Sous un ciel gris et un air saturé d’impatience, la route du tronçon Syncatex – gare routière Ndokoti n’a plus rien d’un ruban de bitume. Sur moins de 5 kilomètres, le parcours se mue en calvaire. Deux heures pour rallier l’autre bout, au prix de secousses, d’éclaboussures et parfois de chutes spectaculaires.

« Ici, la route est devenue un enfer. Chaque jour, on se demande comment on va passer », confie Laurent, conducteur de moto-taxi, rencontré sur place.
Les creux se sont transformés en mares profondes, véritables “piscines” improvisées qui engloutissent les roues et freinent tout élan.
La débrouille au prix fort
Quand la moto cale ou se retrouve prisonnière de ce nid d’éléphant, rempli d’eau sale, on porte le client littéralement. Des scènes surréalistes qui se répètent jour après jour.

« Quand ça ne roule pas, on finit par porter les passagers sur le dos. C’est comme ça depuis des mois. On vient on met la pouzzolane et deux jours après, le même calvaire recommence », raconte Franck, jeune transporteur, avec un large sourire forcé au visage.

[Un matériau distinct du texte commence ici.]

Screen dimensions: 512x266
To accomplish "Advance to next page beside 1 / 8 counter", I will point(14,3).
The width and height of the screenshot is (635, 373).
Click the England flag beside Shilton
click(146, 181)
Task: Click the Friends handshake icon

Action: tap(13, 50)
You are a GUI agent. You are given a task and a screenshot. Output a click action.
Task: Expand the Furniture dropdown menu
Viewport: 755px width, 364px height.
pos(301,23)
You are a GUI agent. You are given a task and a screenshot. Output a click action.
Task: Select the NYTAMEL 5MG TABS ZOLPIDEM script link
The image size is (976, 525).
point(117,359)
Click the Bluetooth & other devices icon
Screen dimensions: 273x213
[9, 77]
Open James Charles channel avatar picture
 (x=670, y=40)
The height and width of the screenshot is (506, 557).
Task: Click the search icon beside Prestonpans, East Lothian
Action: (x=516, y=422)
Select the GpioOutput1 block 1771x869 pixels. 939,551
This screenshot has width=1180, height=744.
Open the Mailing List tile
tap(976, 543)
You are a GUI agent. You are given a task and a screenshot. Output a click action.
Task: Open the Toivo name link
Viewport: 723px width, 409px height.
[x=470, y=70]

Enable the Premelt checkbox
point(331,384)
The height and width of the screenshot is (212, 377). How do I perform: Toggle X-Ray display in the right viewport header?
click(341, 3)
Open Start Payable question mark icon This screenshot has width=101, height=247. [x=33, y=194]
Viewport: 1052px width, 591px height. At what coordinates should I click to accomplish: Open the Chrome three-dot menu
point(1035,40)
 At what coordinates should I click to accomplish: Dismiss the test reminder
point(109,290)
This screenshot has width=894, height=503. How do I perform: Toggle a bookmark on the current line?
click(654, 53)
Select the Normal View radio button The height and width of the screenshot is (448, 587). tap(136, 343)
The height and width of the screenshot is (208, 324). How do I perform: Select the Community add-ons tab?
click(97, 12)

Dans cette misère logistique, certains trouvent pourtant leur compte. Les pousse-pousse, transporteurs improvisés et mécaniciens de fortune profitent de la situation. Mais pour la majorité, la facture est lourde. Entre la surenchère des tarifs de transport et les journées entières perdues dans les embouteillages, le moral est au plus bas. « Tu es à Ndokoti, tu proposes 500 francs pour Logbaba, on refuse. On te demande de payer 1000 francs pour passer par PK8 avant d’arriver à destination» lance un usager.
Colère et désillusion
Le sentiment d’abandon est palpable. « On dirait que les autorités nous ont oubliés. Nous, on n’a pas le choix, on doit passer ici tous les jours », lâche Françine, une commerçante du marché voisin, en ajustant sa bassine sur la tête.
À quelques jours de la rentrée scolaire, les habitants redoutent le pire : retards à répétition, absence d’élèves, hausse des prix des denrées acheminées par cette route meurtrie.
Un appel à la réaction
Ndokoti n’est pas un cas isolé, mais il est devenu un symbole. Symbole d’un réseau routier à bout de souffle et d’une urbanisation qui avance plus vite que les infrastructures. Pour les usagers, il y a urgence : réparer, drainer, sécuriser. « Comment on va faire avec la rentrée qui arrive? Nos enfants vont faire comment? Ça c’est quelle malchance ça? On espère qu’un jour, ils vont venir réparer, mais on n’y croit plus trop », glisse un chauffeur de taxi, fataliste.
En attendant, la misère se conjugue à quelques jours de la rentrée scolaire.